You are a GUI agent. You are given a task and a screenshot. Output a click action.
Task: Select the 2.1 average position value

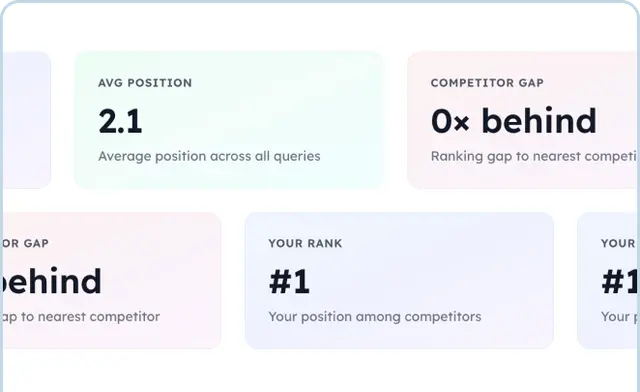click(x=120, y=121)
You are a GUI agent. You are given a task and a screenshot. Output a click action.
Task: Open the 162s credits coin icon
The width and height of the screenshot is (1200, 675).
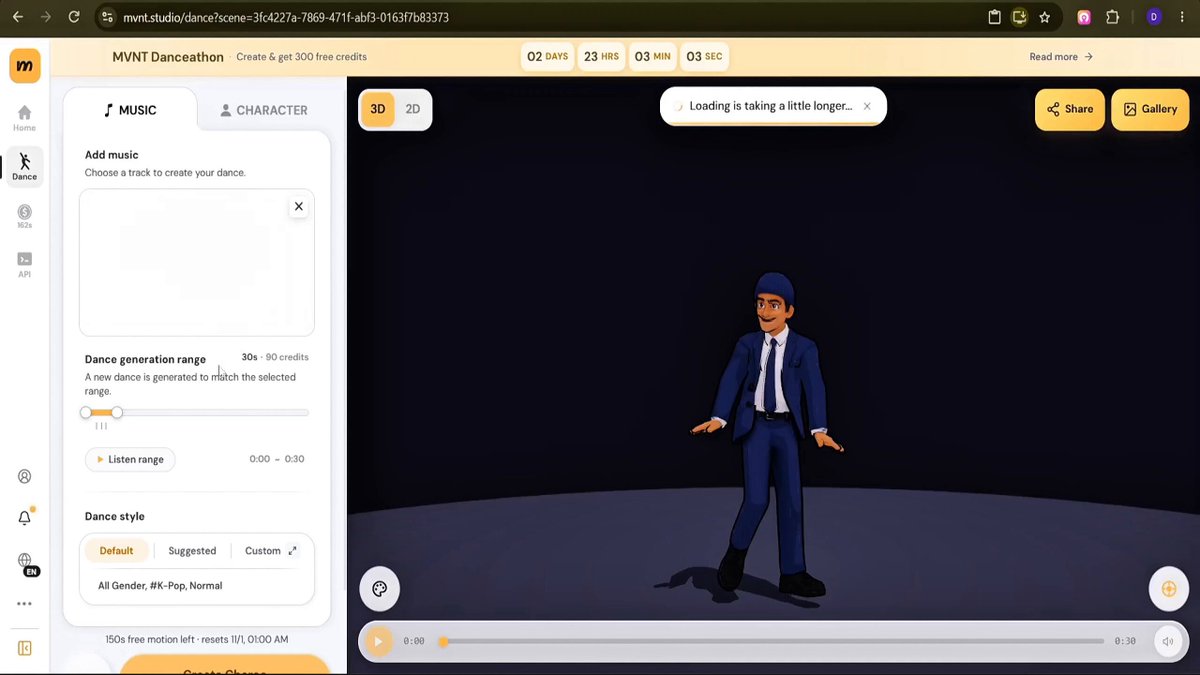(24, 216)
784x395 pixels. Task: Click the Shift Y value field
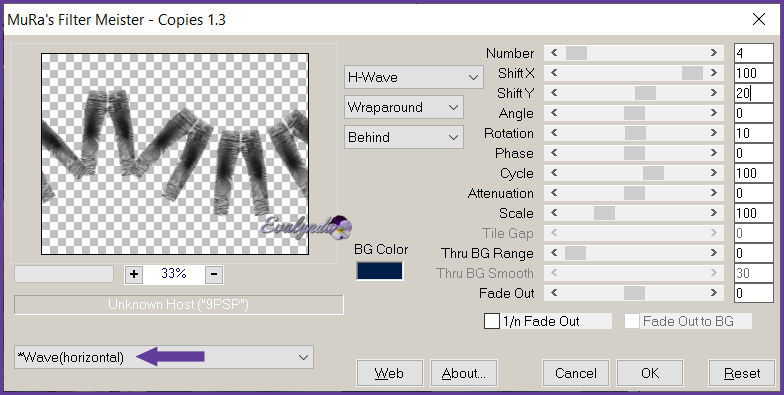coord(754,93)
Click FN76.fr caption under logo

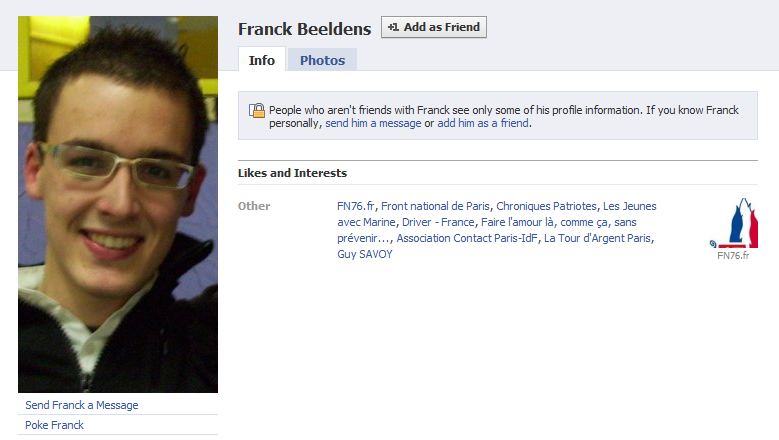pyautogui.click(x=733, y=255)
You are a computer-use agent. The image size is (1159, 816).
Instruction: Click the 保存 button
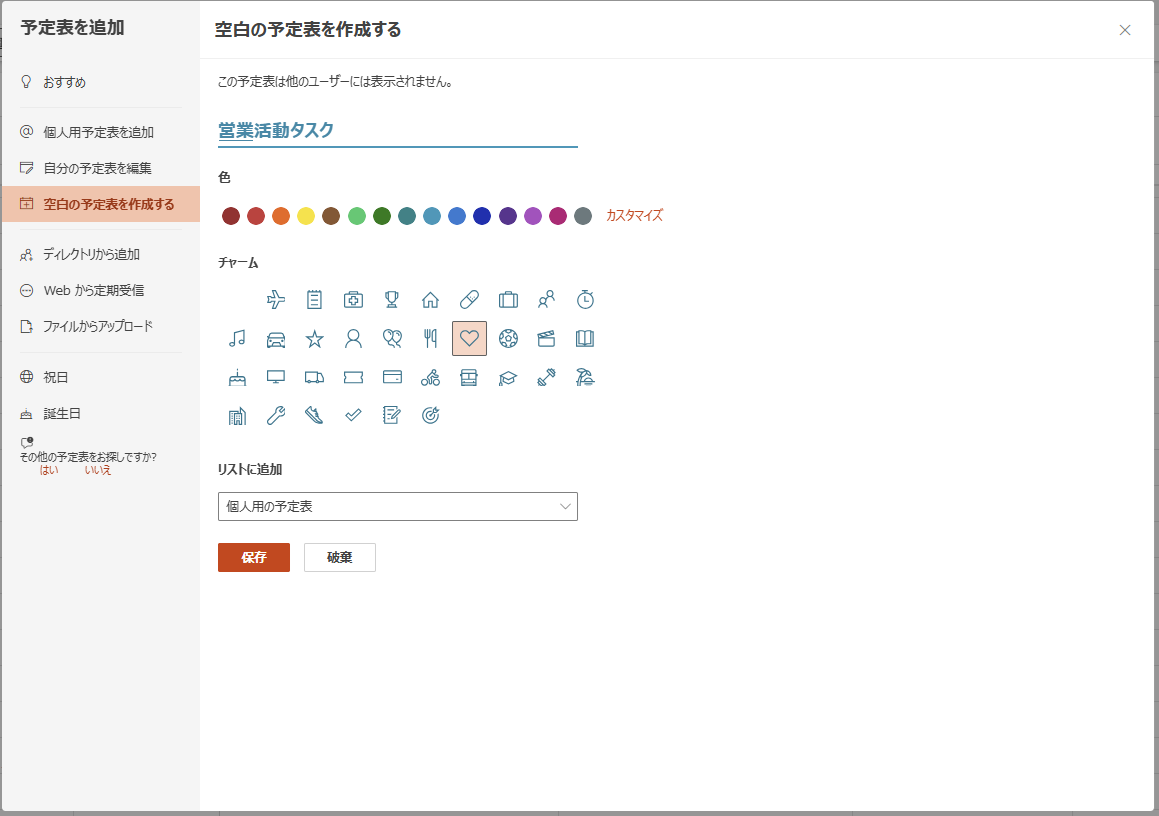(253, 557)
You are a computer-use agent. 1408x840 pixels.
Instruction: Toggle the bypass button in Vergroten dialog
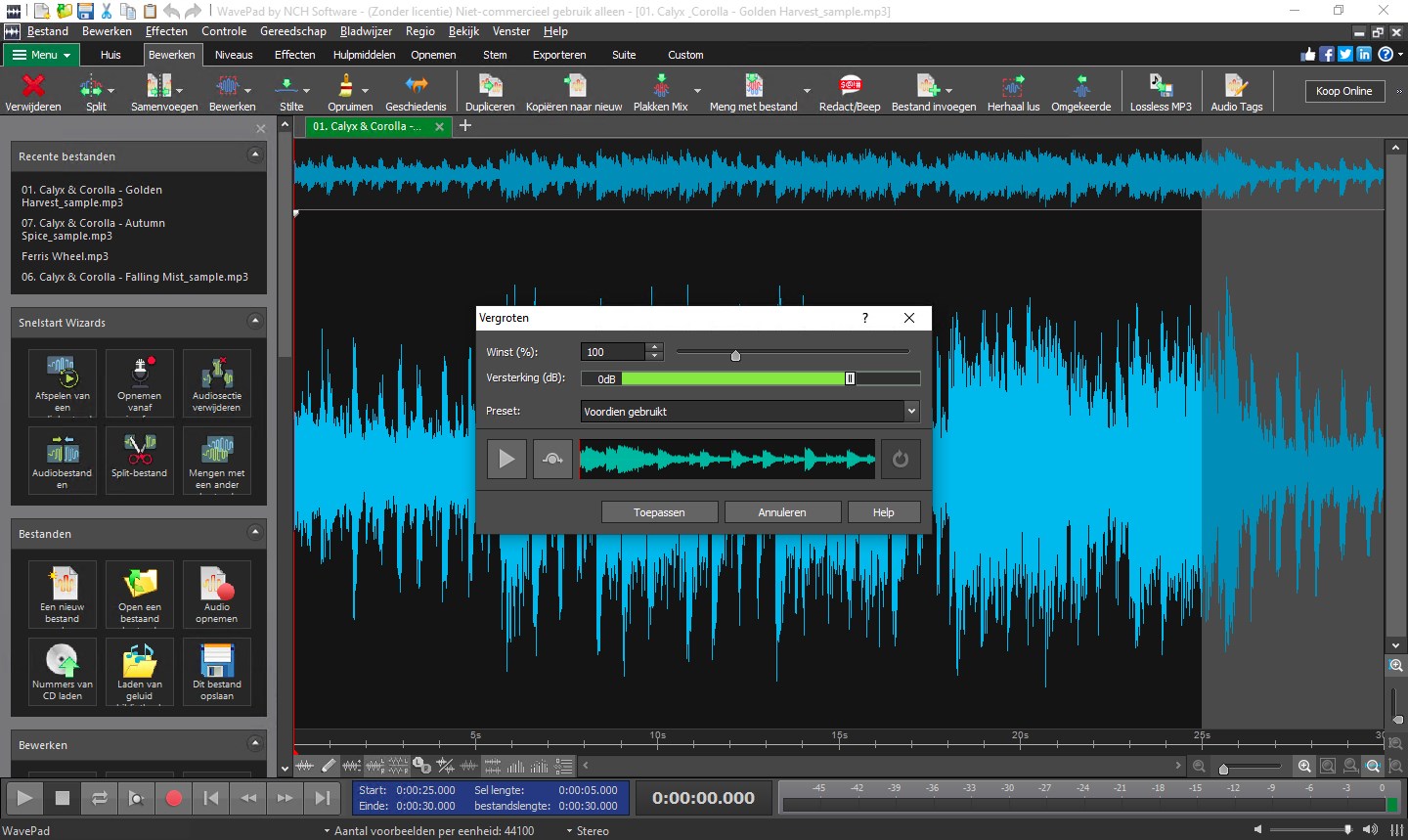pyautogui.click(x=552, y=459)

####################

Set all of the records down once more, letter for letter, with the images removed.

- [Result of this exercise]:
You are a GUI agent. You are given a task and a screenshot. Output a click action.
Task: Select the 2.1 average position value

click(x=120, y=121)
You are a GUI agent. You are given a task and a screenshot. Output a click action.
Task: Open the 162s credits coin icon
The width and height of the screenshot is (1200, 675).
(24, 216)
784x395 pixels. Task: Click the Shift Y value field
coord(754,93)
Click FN76.fr caption under logo

pyautogui.click(x=733, y=255)
You are a computer-use agent. The image size is (1159, 816).
Instruction: Click the 保存 button
(253, 557)
You are a computer-use agent. 1408x840 pixels.
Instruction: Toggle the bypass button in Vergroten dialog
pyautogui.click(x=552, y=459)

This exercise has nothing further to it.